Les drones Elistair du système technologique Nestor détectent un “délinquant”.
Sur la page Cordis, outre les objectifs du projet, nous trouvons des informations sur le financement, la durée, les programmes auxquels il est lié Secure societies – Protecting freedom and security of Europe and its citizens mais aussi Strengthen security through border management), des informations sur le coordinateur (dans ce cas la police grecque) et les différents collaborateurs avec leurs financements respectifs. Ces derniers ne sont pas seulement les différents ministères et les forces de police, mais comprennent également la participation rémunérée d’universités et de sociétés privées de toute l’Europe, y compris l’Italie.
Dans d’autres cas, par exemple dans le projet BorderUAS, qui développe “un véhicule aérien multirôle sans pilote, plus léger que l’air, doté d’un système de détection multicapteur et de vidéosurveillance à ultra-haute résolution”, le coordinateur est une société de logiciels, tandis que des collaborateurs privés fournissent les technologies audiovisuelles spécifiques, les services d’ingénierie de télédétection, comme DIAN, ou, de manière assez inquiétante, un cadre juridique transfrontalier, comme l’ONG Mitla.
La description poursuit : “La télédétection comprendra un radar à ouverture synthétique (SAR), un système de détection et de télémétrie laser (LADAR), des caméras infrarouges à ondes courtes/longues (SWIR/LWIR) et acoustiques pour la détection directe des cibles, ainsi que des caméras optiques et hyperspectrales pour la détection indirecte/perturbée (par la végétation, par exemple)”. En ce qui concerne les collaborations étatiques, “la technologie sera testée par la police de proximité le long des passages frontaliers illégaux en Grèce, en Bulgarie, en Roumanie, en Moldavie, en Ukraine et au Belarus”.
Ce ne sont là que deux exemples de l’étroite coopération entre Frontex et de nombreux partenaires différents. Nous ne pouvons pas non plus oublier le mariage avec Israel Aerospace Industries (IAI), la principale industrie aéronautique israélienne produisant des systèmes aéronautiques civils et militaires et divers systèmes de missiles et d’avionique.
La fine ligne rhétorique qui distingue la guerre de la “défense des frontières”, les “immigrants irréguliers” des “cibles” est de plus en plus floue dans un discours public violent et sécuritaire.
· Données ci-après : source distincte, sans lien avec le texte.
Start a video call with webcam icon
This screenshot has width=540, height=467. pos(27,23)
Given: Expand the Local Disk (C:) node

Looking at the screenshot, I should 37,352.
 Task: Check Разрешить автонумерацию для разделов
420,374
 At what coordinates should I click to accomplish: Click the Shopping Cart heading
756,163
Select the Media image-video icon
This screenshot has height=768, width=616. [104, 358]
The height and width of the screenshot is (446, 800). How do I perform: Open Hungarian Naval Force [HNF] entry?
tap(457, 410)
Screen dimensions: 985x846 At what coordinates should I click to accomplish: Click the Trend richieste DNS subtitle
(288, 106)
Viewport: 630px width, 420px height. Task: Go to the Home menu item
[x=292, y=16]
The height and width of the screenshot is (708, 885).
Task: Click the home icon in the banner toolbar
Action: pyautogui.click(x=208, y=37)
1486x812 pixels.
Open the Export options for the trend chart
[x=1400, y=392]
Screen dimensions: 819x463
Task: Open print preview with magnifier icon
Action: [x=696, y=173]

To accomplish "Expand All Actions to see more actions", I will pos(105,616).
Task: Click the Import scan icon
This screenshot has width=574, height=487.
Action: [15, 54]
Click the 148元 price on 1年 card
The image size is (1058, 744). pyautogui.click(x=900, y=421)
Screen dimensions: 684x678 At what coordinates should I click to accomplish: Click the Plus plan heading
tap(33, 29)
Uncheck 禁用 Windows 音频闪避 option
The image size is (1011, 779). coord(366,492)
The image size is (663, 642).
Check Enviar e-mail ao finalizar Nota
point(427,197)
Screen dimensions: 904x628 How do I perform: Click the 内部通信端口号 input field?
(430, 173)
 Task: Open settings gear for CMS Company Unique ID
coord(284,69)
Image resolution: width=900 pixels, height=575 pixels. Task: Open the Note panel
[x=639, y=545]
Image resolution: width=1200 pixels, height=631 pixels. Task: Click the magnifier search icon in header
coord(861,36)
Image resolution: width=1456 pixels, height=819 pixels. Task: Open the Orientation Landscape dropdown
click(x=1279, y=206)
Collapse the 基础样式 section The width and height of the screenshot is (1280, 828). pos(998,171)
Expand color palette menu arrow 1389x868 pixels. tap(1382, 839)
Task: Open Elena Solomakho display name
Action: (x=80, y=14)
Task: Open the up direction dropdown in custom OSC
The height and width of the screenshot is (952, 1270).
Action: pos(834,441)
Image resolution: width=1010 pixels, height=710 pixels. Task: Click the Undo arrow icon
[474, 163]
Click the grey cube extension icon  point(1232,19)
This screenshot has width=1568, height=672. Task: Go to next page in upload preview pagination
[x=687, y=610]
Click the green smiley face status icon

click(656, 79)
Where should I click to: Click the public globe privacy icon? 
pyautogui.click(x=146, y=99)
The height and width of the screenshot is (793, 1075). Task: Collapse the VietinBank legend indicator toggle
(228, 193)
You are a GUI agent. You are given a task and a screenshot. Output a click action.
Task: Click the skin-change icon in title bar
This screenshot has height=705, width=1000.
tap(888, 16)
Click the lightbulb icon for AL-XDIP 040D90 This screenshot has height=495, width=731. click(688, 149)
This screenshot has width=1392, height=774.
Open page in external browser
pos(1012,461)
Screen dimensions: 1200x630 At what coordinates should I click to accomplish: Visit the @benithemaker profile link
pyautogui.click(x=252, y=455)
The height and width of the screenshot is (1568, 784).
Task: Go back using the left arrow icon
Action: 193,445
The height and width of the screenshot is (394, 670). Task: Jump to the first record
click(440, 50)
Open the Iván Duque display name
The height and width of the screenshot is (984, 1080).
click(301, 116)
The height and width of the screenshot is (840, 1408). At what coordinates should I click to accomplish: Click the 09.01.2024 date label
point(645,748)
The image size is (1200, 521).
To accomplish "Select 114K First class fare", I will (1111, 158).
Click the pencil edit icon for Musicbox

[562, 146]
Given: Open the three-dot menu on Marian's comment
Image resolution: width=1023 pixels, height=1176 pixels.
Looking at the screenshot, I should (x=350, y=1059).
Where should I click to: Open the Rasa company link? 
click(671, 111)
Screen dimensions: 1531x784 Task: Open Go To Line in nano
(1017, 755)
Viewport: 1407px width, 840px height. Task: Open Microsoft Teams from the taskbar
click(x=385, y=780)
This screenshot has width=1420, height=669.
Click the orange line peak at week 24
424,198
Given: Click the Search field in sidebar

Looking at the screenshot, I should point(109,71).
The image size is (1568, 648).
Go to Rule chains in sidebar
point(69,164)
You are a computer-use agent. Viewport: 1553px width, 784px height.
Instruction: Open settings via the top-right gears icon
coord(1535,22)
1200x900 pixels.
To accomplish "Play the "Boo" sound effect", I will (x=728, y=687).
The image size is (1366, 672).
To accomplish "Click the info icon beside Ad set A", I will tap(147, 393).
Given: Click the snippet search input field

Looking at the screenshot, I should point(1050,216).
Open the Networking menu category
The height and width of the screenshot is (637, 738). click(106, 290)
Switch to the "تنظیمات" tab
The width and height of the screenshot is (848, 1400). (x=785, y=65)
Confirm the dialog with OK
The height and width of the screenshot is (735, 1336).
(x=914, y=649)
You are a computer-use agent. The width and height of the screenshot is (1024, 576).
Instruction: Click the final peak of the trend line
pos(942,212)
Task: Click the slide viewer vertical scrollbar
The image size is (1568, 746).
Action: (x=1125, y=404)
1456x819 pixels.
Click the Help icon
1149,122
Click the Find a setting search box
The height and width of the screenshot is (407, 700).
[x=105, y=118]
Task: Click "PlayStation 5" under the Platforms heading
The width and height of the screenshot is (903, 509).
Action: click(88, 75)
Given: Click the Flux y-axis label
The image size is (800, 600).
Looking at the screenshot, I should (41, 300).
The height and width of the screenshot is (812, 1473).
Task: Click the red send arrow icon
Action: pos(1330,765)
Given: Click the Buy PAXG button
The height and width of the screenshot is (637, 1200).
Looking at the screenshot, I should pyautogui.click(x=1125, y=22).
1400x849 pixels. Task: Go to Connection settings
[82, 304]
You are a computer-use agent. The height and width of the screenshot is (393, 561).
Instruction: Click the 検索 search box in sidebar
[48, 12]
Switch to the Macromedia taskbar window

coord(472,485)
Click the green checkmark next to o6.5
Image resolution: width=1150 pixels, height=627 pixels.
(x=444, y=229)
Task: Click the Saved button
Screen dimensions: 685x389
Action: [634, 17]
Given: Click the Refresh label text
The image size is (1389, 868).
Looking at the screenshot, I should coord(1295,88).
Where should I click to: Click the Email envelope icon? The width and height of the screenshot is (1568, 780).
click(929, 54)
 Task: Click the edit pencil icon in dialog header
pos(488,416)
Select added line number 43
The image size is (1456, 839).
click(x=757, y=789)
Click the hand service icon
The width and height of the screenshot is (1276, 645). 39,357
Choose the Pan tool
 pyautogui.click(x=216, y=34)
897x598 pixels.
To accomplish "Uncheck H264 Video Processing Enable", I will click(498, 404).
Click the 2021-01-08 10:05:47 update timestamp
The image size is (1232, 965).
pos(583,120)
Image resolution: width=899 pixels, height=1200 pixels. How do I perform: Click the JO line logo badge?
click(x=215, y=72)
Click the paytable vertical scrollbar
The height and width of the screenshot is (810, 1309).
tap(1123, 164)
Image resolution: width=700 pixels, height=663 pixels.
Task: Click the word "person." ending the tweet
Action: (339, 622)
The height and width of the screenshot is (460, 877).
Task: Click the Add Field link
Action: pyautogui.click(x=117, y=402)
Dans ce panorama de répression ordinaire, où, rappelons-le, ce sont les entreprises et les universités qui s’engraissent grâce aux somptueux financements européens, les frontières intelligentes et technologiques semblent se resserrer sans interruption et se reflètent dans ces dispositifs de contrôle qui, même dans les rues et sur les places de nos villes, créent des frontières invisibles et concrètes.
“Je fais deux pas de plus, elle fait deux pas de plus. Je fais dix pas et l’horizon s’éloigne de dix pas. Peu importe la distance que je parcours, je ne l’atteindrai jamais. A quoi sert l’utopie ? C’est à ça que sert l’utopie : à marcher.